[Start of Attachment]
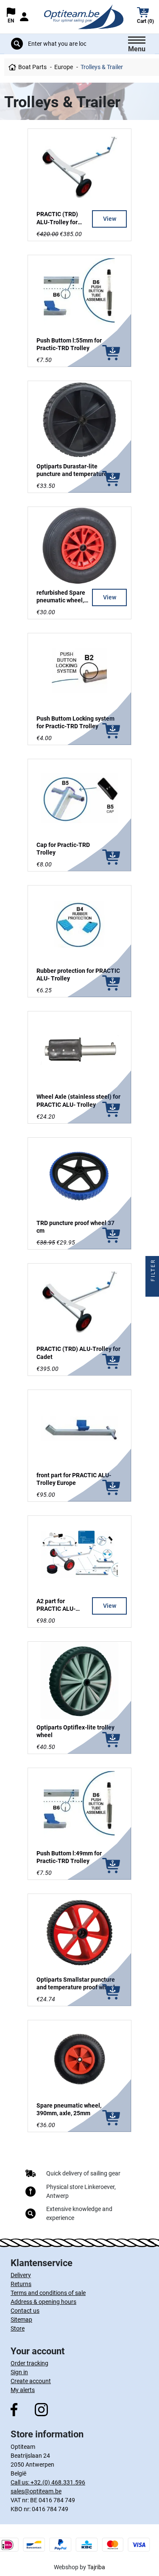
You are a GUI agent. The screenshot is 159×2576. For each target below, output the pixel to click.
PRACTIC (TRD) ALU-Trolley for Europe (57, 222)
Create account (31, 2381)
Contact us (25, 2310)
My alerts (23, 2390)
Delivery (21, 2275)
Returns (21, 2284)
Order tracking (29, 2363)
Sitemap (21, 2319)
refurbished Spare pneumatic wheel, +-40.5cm (60, 600)
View (109, 218)
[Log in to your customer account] (24, 16)
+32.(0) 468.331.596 (58, 2482)
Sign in (19, 2372)
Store (18, 2328)
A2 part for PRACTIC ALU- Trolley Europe (56, 1609)
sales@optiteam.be (36, 2491)
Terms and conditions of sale (48, 2292)
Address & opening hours (43, 2301)
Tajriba (96, 2567)
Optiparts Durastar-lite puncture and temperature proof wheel (71, 474)
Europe (63, 67)
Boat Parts (32, 67)
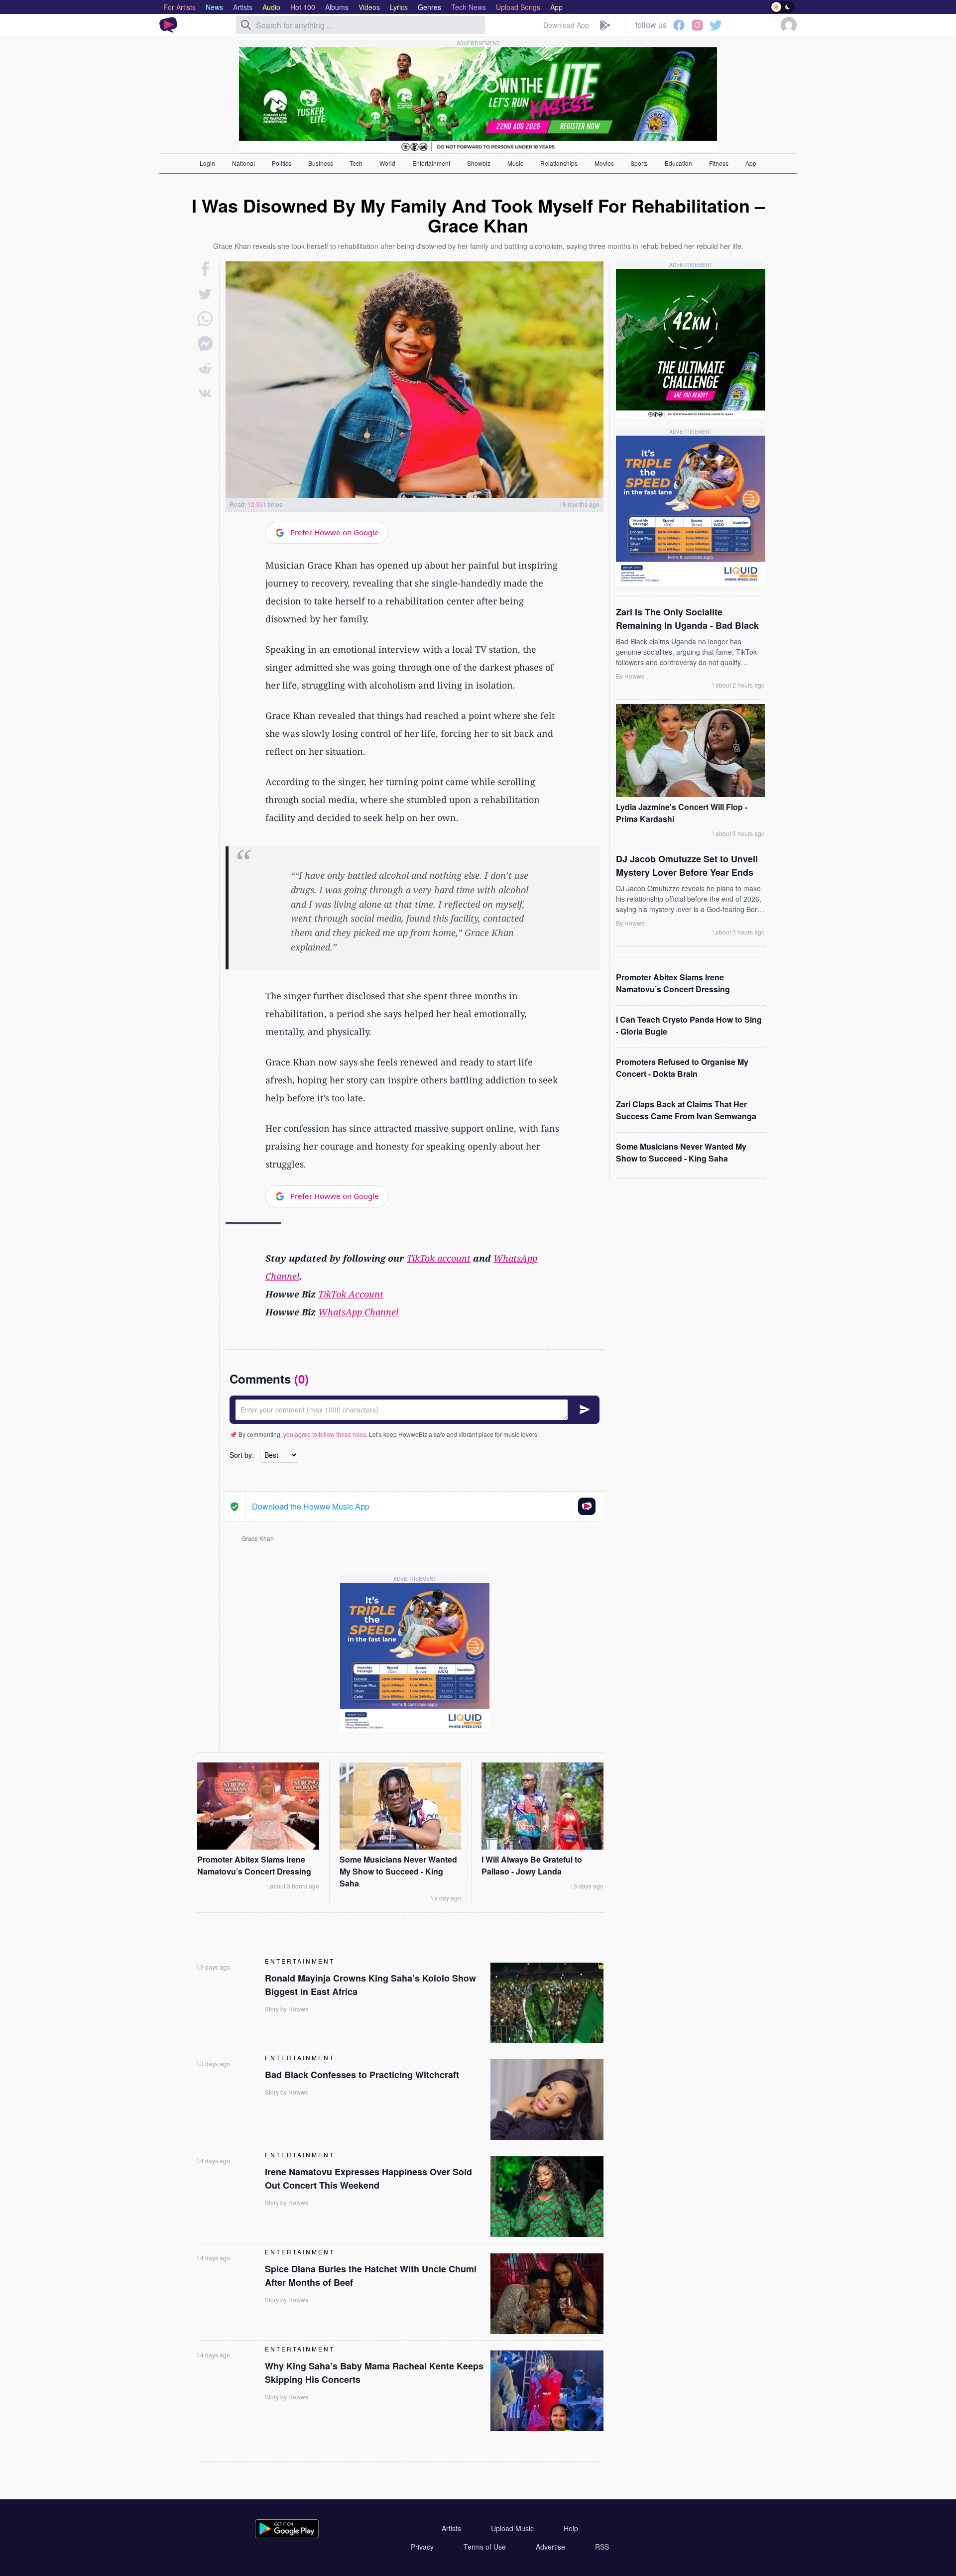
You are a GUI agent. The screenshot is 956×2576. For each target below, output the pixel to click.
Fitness (718, 163)
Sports (639, 163)
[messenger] (205, 343)
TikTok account (439, 1258)
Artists (451, 2528)
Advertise (550, 2547)
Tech (356, 163)
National (243, 163)
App (750, 163)
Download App (566, 25)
[End of Attachment]
| Problem to work on |
The records are to be returned verbatim. Skip any picture they contain.

| Written reply |
You are a GUI agent. The screenshot is 159×2576. For each target below, output the pixel to click.
PRACTIC (TRD) ALU-Trolley for Europe (57, 222)
Create account (31, 2381)
Contact us (25, 2310)
My alerts (23, 2390)
Delivery (21, 2275)
Returns (21, 2284)
Order tracking (29, 2363)
Sitemap (21, 2319)
refurbished Spare pneumatic wheel, +-40.5cm (60, 600)
View (109, 218)
[Log in to your customer account] (24, 16)
+32.(0) 468.331.596 (58, 2482)
Sign in (19, 2372)
Store (18, 2328)
A2 part for PRACTIC ALU- Trolley Europe (56, 1609)
sales@optiteam.be (36, 2491)
Terms and conditions of sale (48, 2292)
Address & opening hours (43, 2301)
Tajriba (96, 2567)
Optiparts Durastar-lite puncture and temperature proof wheel (71, 474)
Europe (63, 67)
Boat Parts (32, 67)
You are a GUI agent. The screenshot is 956×2576. For each target below, output the pixel to click.
Fitness (718, 163)
Sports (639, 163)
[messenger] (205, 343)
TikTok account (439, 1258)
Artists (451, 2528)
Advertise (550, 2547)
Tech (356, 163)
National (243, 163)
App (750, 163)
Download App (566, 25)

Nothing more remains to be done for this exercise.